Instructions for the task:
Where the data below begins, start retyping exactly, and end on the line with "The width and", which is included; no picture goes in.

Supplied information section start

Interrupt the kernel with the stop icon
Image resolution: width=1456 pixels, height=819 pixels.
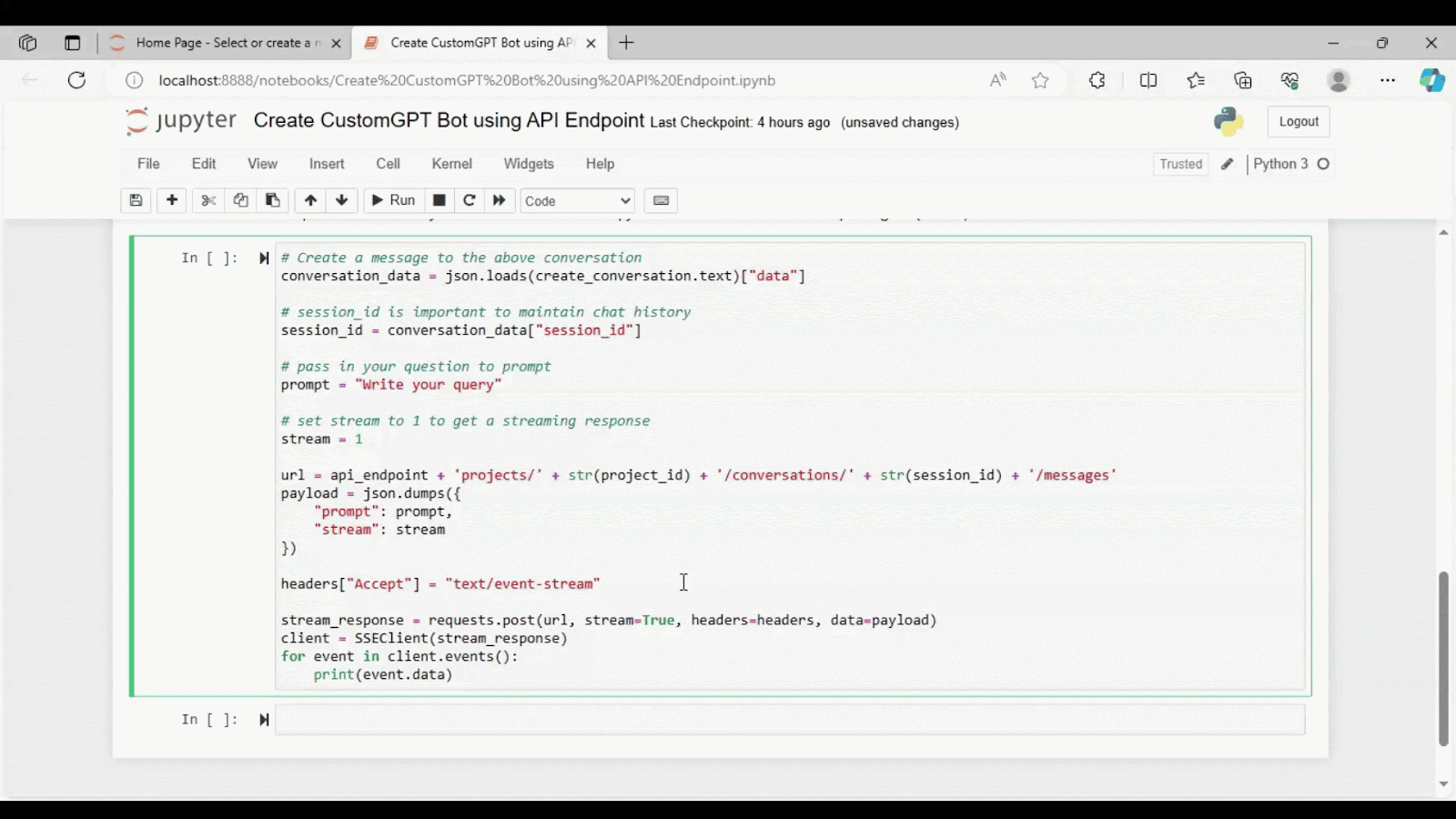click(439, 200)
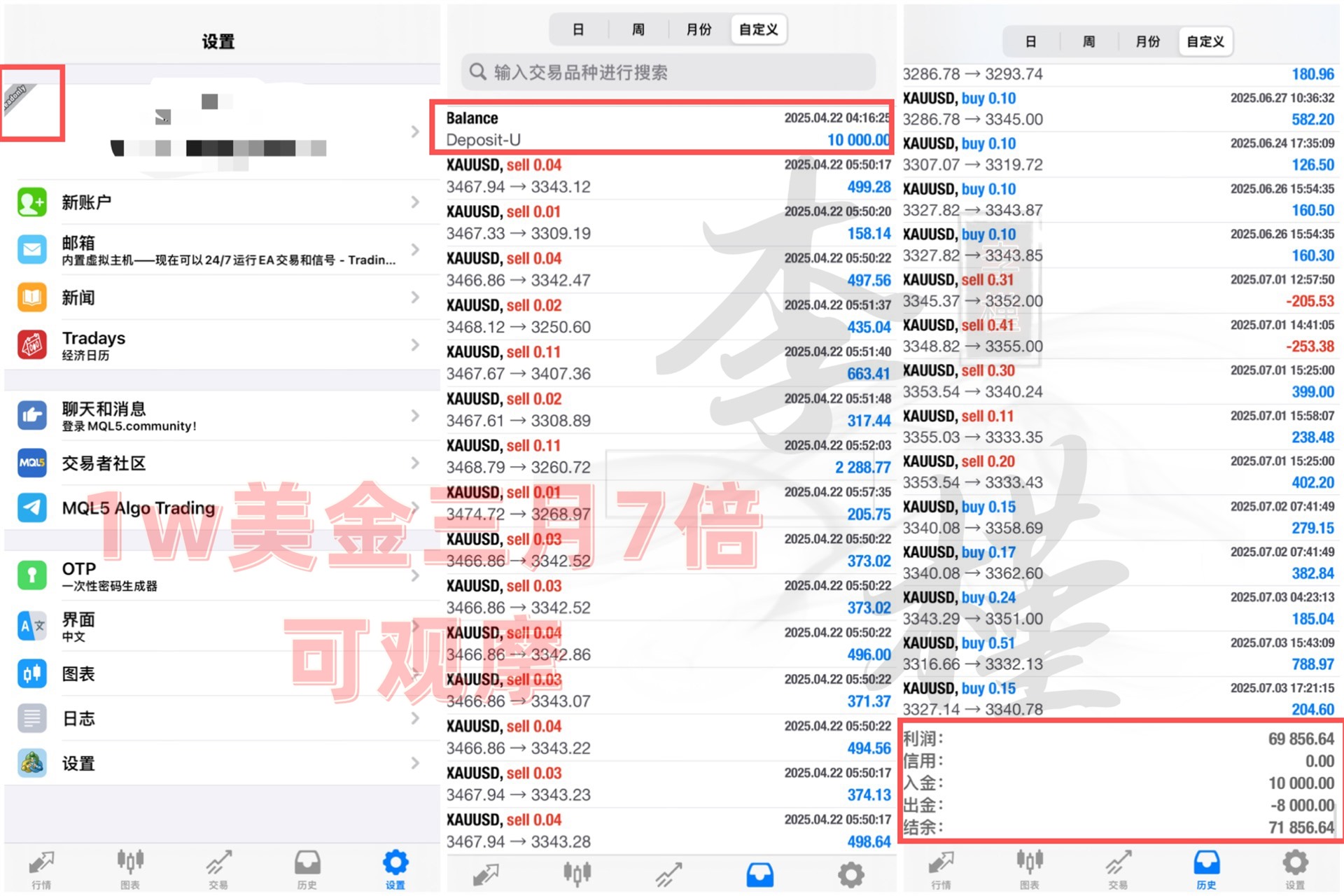
Task: Open the 新账户 new account icon
Action: (32, 202)
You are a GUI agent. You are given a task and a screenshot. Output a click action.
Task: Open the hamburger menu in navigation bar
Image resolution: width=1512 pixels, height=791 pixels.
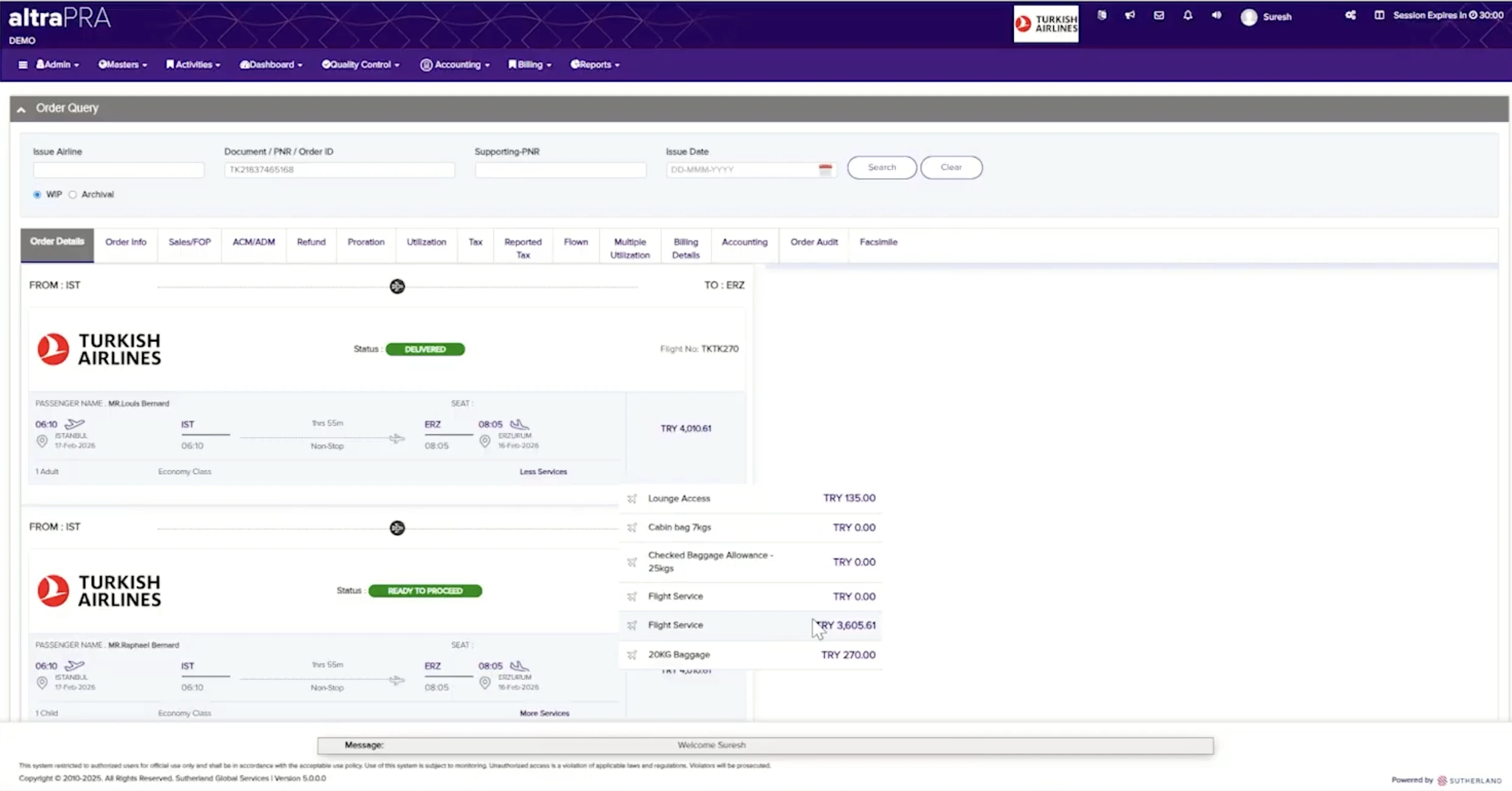[23, 64]
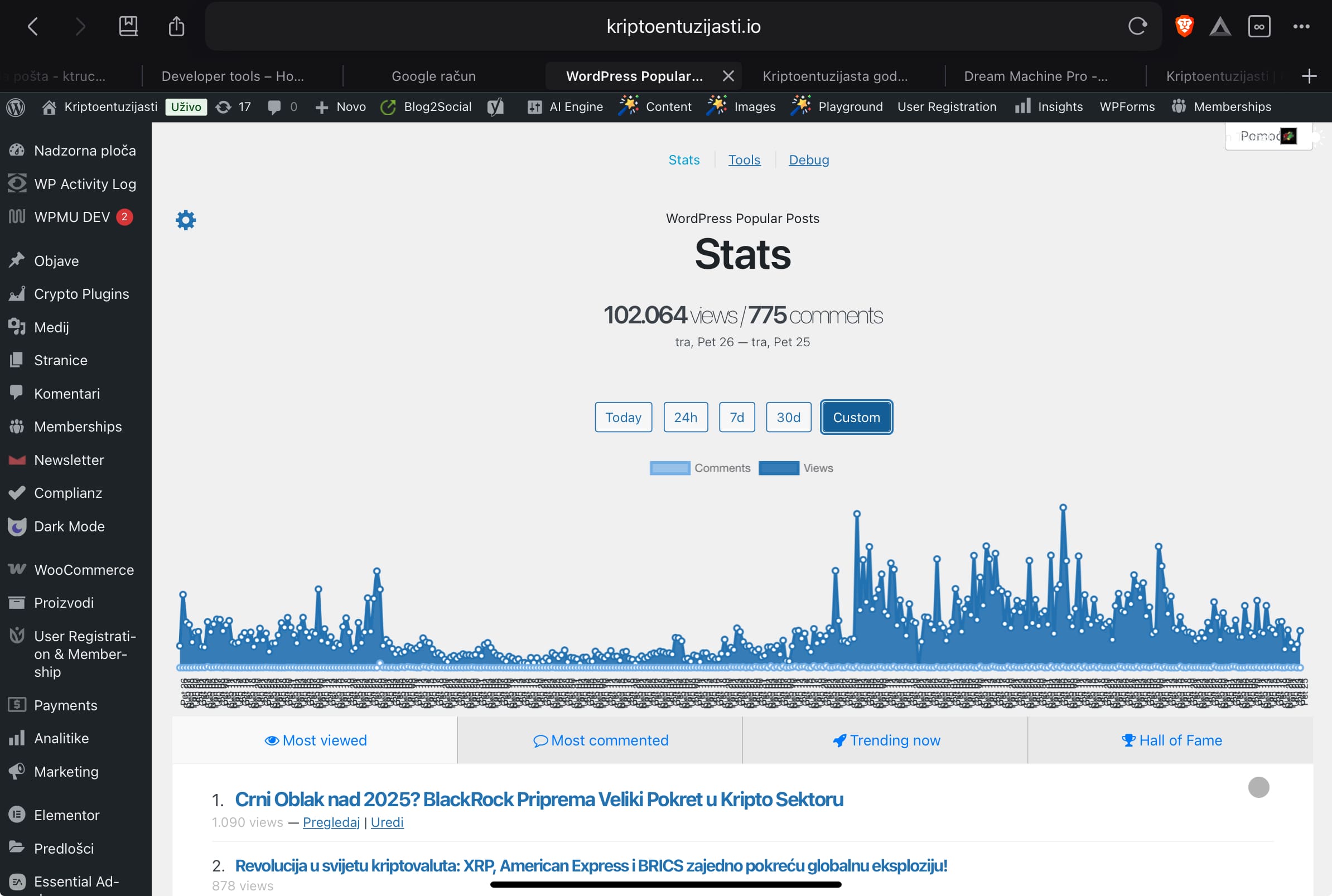Open the Yoast SEO admin bar icon
The height and width of the screenshot is (896, 1332).
point(495,107)
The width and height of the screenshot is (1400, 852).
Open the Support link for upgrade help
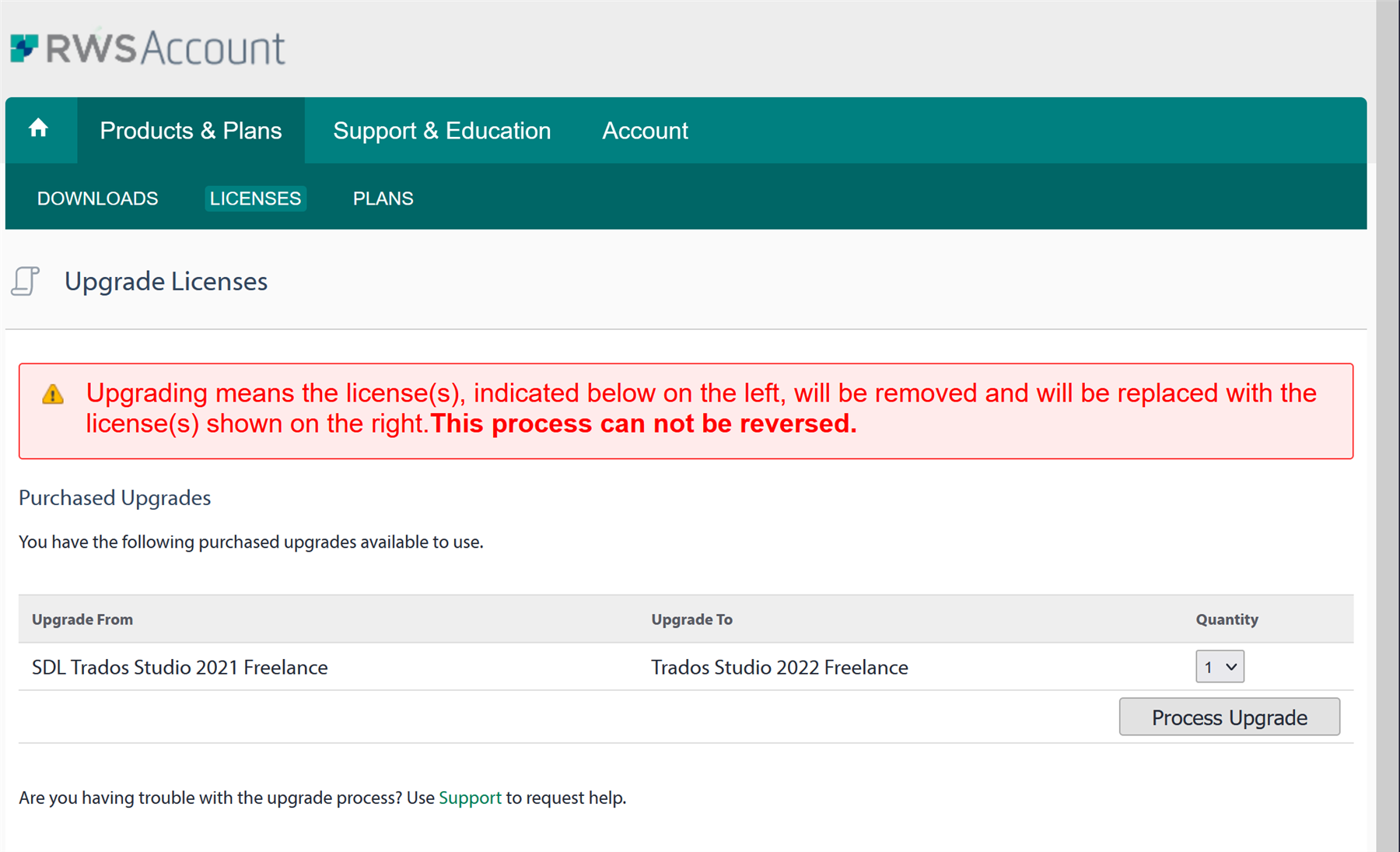[x=470, y=798]
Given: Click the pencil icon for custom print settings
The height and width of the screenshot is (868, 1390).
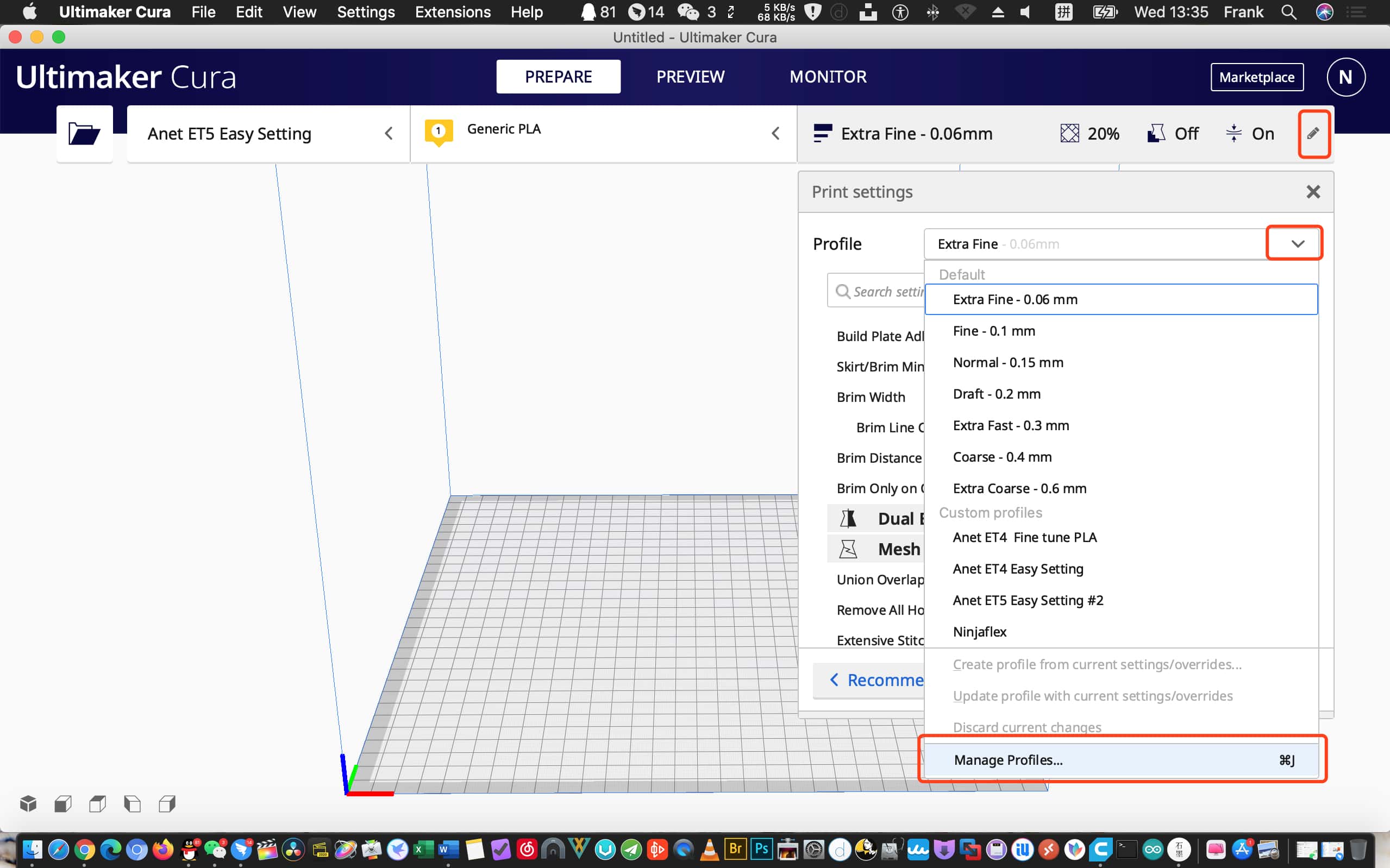Looking at the screenshot, I should [1313, 134].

Supplied information section end

Solution to this problem:
Interrupt the kernel with the stop icon
Image resolution: width=1456 pixels, height=819 pixels.
click(439, 200)
Task: Open the 新账户 new account icon
Action: (32, 202)
You are a GUI agent. You are given a task and a screenshot. Output a click action.
Task: Open the hamburger menu in navigation bar
Image resolution: width=1512 pixels, height=791 pixels.
[23, 64]
Open the Yoast SEO admin bar icon
The height and width of the screenshot is (896, 1332).
point(495,107)
The width and height of the screenshot is (1400, 852).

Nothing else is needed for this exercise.